2月の誕生石「アメシスト」 | ジュエリーブティックセントラル

ジュエリーブティックセントラル

宝飾文化のメッセンジャー

    誠実と豊穣のシンボルとして
         輝かせたベラスケスの信仰心
「バッカスのアメシスト物語」が伝説として流行した16世紀~17世紀にかけて、アメシストは聖なる石として一段と輝きを増して行きました。ここスペインにおいても例外ではなく、時の王フェリペ四世に使える宮廷画家ベラスケスも、ギリシャ神話を愛し、アメシストの気品を愛する一人でした。
 
 彼はアメシストの精神そのままに他の王宮からの甘い誘いにも迷うことなく、自分自身の才能に酔うこともありませんでした。その真摯な態度と卓越した芸術センスが王の心を独り占めにし、単なる王宮の画家にとどまらず、衣裳係を経て、1652年には王宮配室長(侍従長)に昇進しています。
 
 ベラスケスは晩年、王のために豊穣をモチーフにした宝石のデザインを考案。それはアメシストでできた一粒のブドウの実が、金とエメラルドで飾られた冠をかぶっているものでした。

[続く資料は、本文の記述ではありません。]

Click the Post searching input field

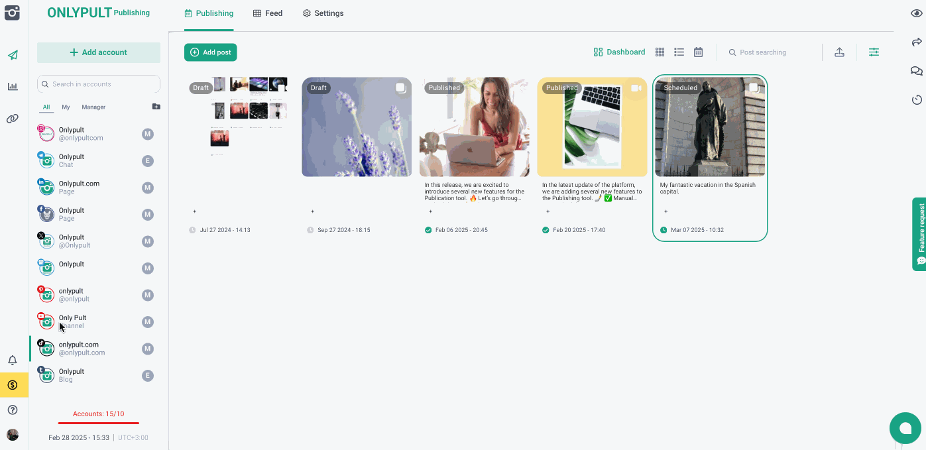[772, 52]
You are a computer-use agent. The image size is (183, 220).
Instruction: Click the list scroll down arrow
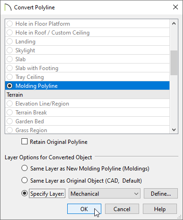[174, 130]
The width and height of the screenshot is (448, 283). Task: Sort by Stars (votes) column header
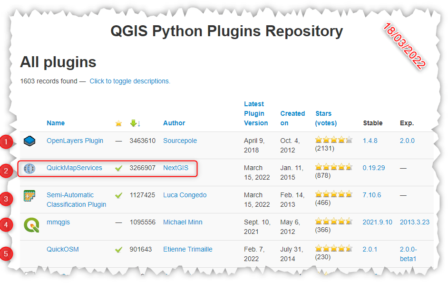[326, 118]
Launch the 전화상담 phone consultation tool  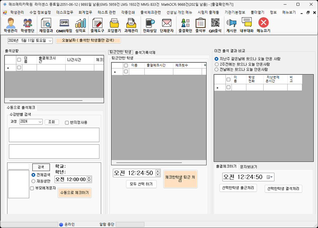pos(149,25)
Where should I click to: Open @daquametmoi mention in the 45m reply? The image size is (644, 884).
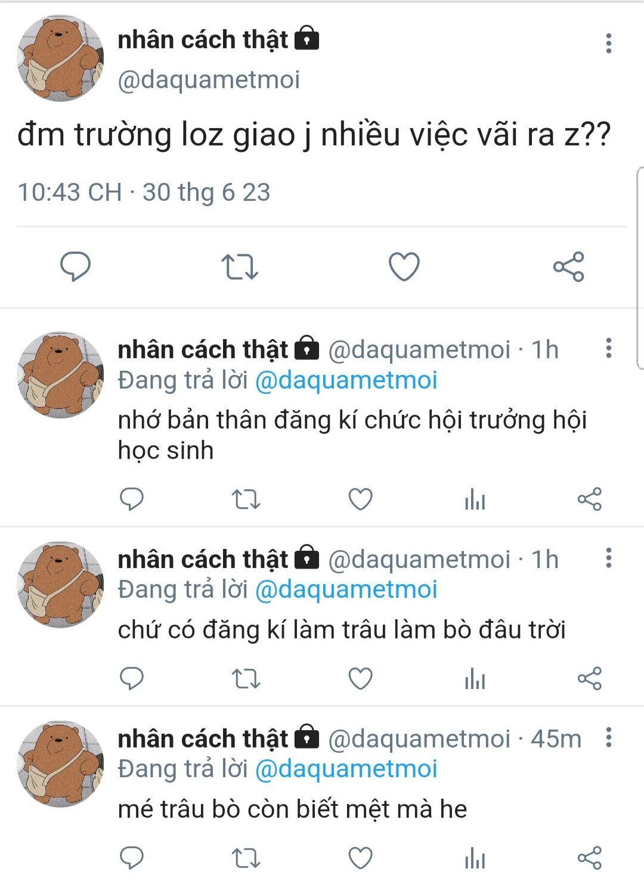346,769
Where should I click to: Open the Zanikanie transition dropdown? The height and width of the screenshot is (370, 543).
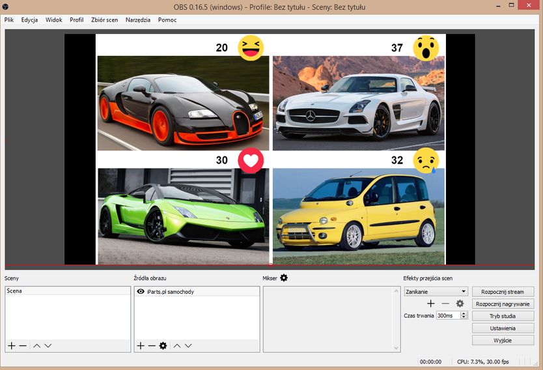click(x=436, y=292)
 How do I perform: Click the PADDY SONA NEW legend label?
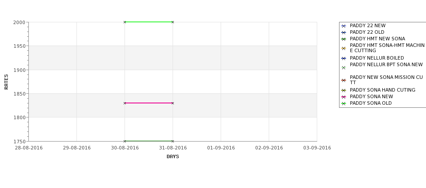tap(371, 97)
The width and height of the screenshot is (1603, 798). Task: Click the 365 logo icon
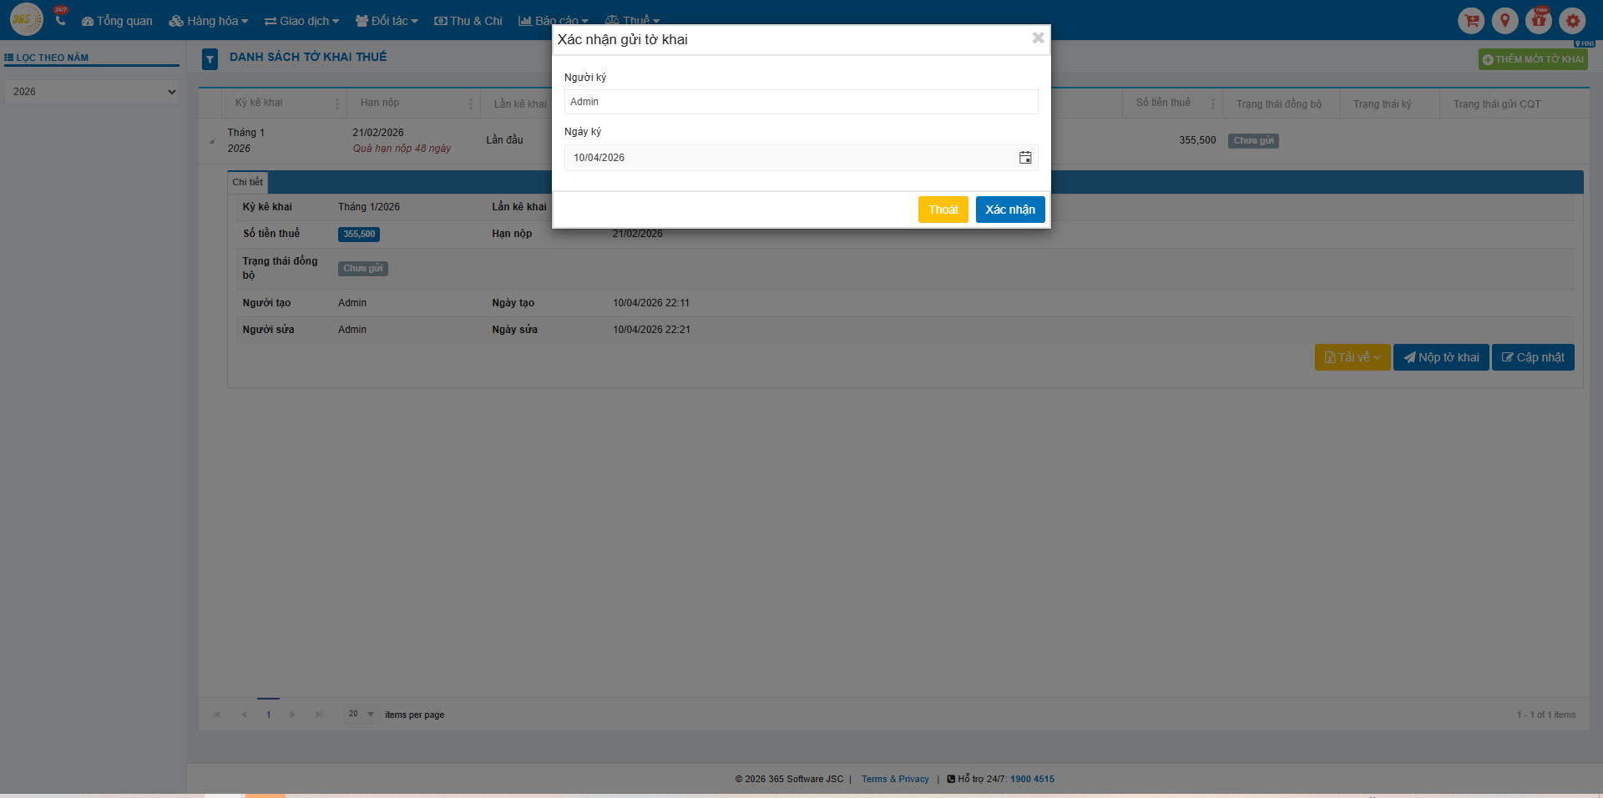[x=26, y=19]
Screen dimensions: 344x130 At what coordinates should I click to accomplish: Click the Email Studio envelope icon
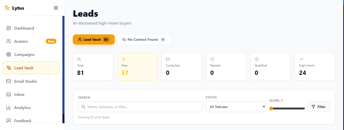coord(9,81)
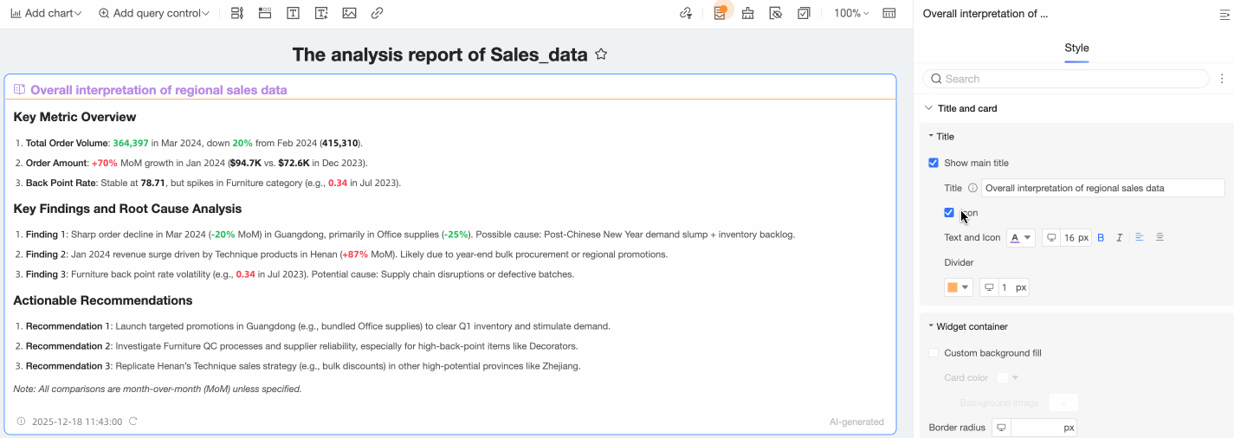Open the 100% zoom level dropdown
1234x438 pixels.
tap(850, 14)
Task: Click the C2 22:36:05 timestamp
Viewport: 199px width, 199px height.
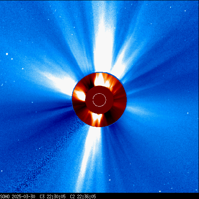Action: tap(83, 196)
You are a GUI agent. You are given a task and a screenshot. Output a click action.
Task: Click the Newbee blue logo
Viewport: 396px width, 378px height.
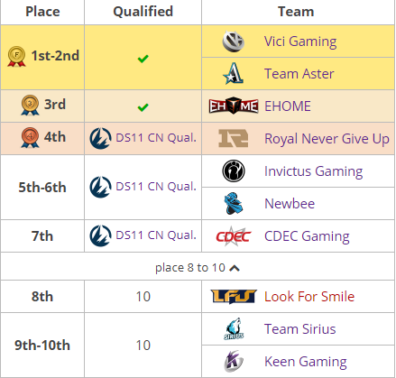point(234,203)
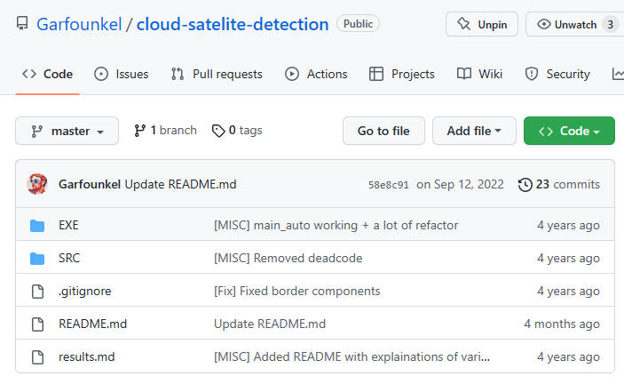Open the cloud-satelite-detection repository link
Screen dimensions: 624x384
pyautogui.click(x=233, y=24)
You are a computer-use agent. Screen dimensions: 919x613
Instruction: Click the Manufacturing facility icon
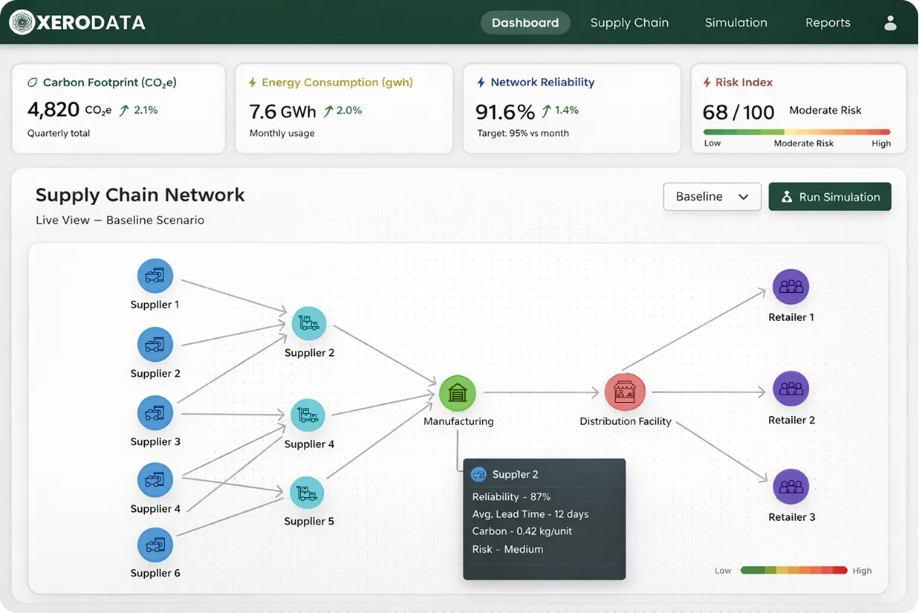pyautogui.click(x=457, y=392)
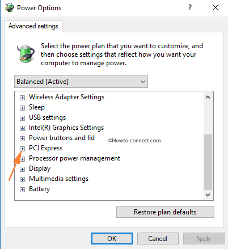
Task: Click the Power Options title bar icon
Action: click(x=10, y=8)
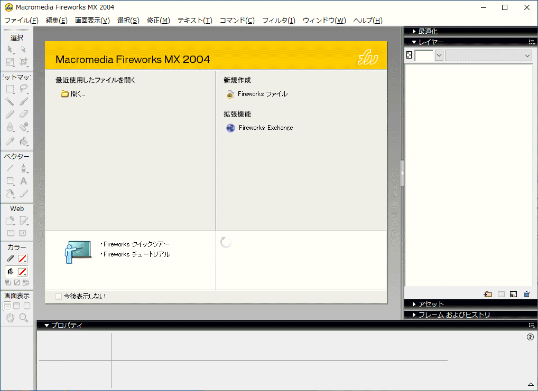Open the Fireworks Exchange link
The height and width of the screenshot is (391, 538).
point(265,128)
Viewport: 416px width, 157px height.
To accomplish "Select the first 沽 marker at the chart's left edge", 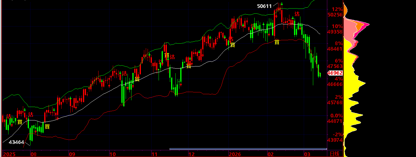I will (x=9, y=116).

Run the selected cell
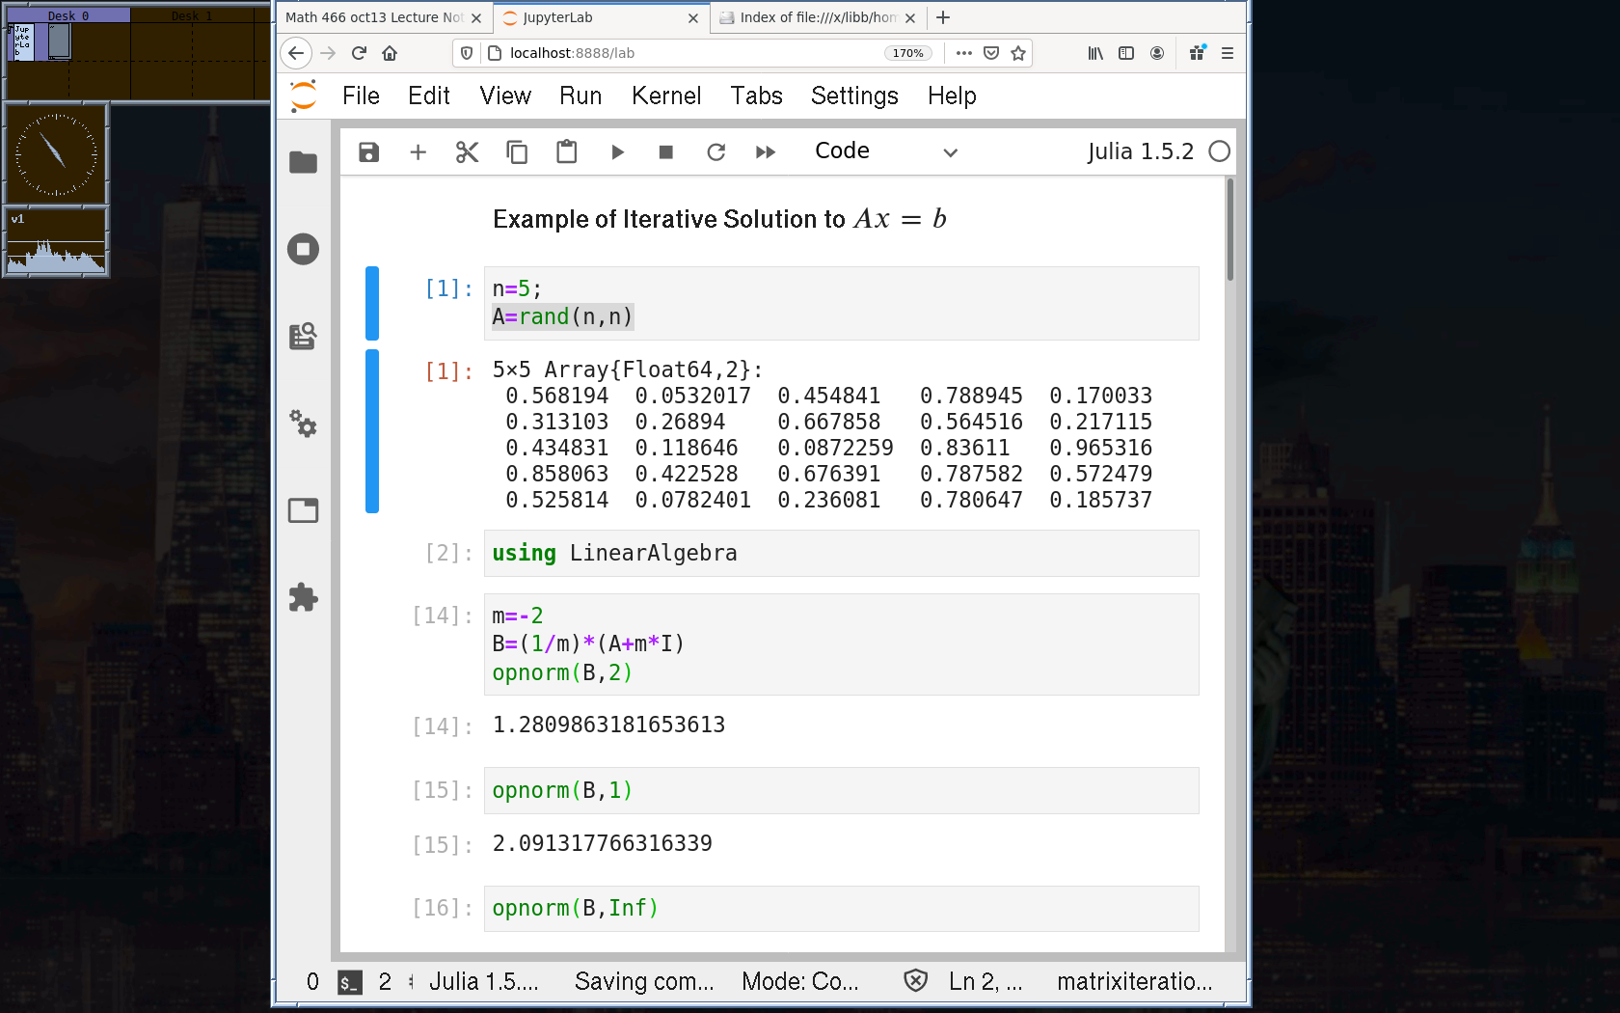click(x=617, y=152)
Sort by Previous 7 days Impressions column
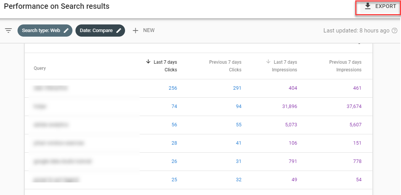This screenshot has height=195, width=401. [x=345, y=66]
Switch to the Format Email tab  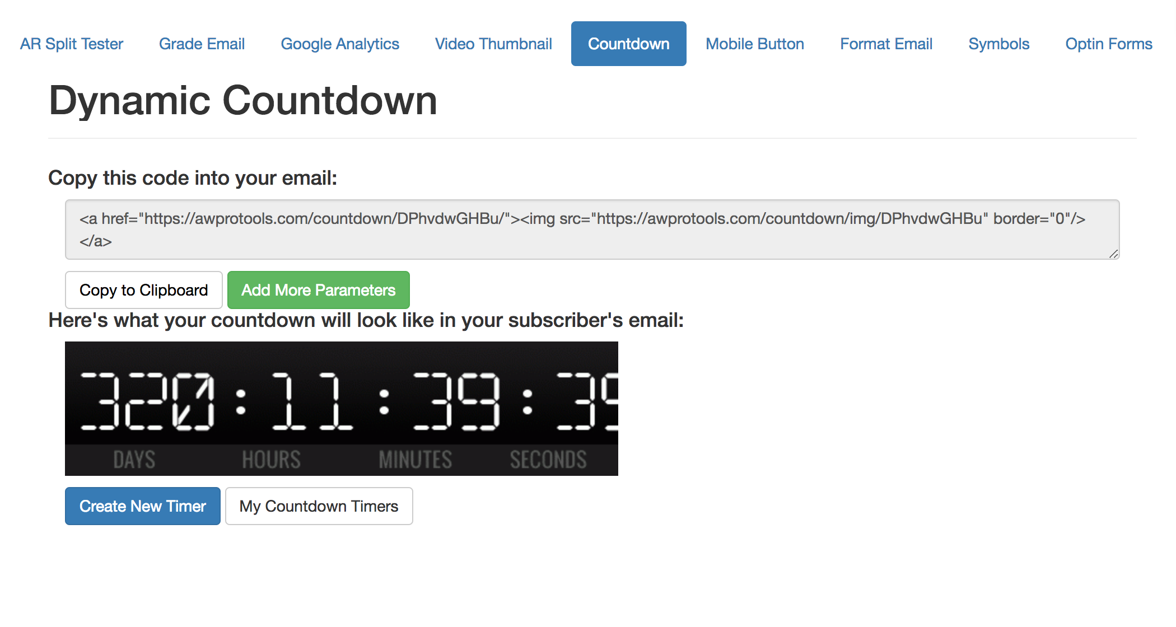click(x=886, y=44)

王はさっそく、王宮の宝石職人に作らせましたが、残念なことに出来上がったのは、ベラスケスがこの世を去って数ヵ月後のことでした。
 
 1661年、まるでベラスケスの生まれ変わりのようにカルロスⅡ世が誕生。フェリペ王はカルロスⅡ世にそのアメシストを譲ると、自分もまたベラスケスの後を追うようにこの世をさりました。わずか四歳で王位を継承したカルロスは、それを伯父であり義兄でもある神聖ローマ皇帝レオポルト一世に贈ります。
 
 高僧の石といわれたアメシストが頂点を意味する冠をいただいているそのモチーフこそ、神聖ローマ皇帝にふさわしい贈り物と言えましょう。こうして伝説に始まったバッカスのアメシストは信仰深い精神と豊穣をもたらしながら、ハプスブルク家代々に受け継がれていきました。現在このアメシストは、ウィーンの美術史美術館に所蔵されています。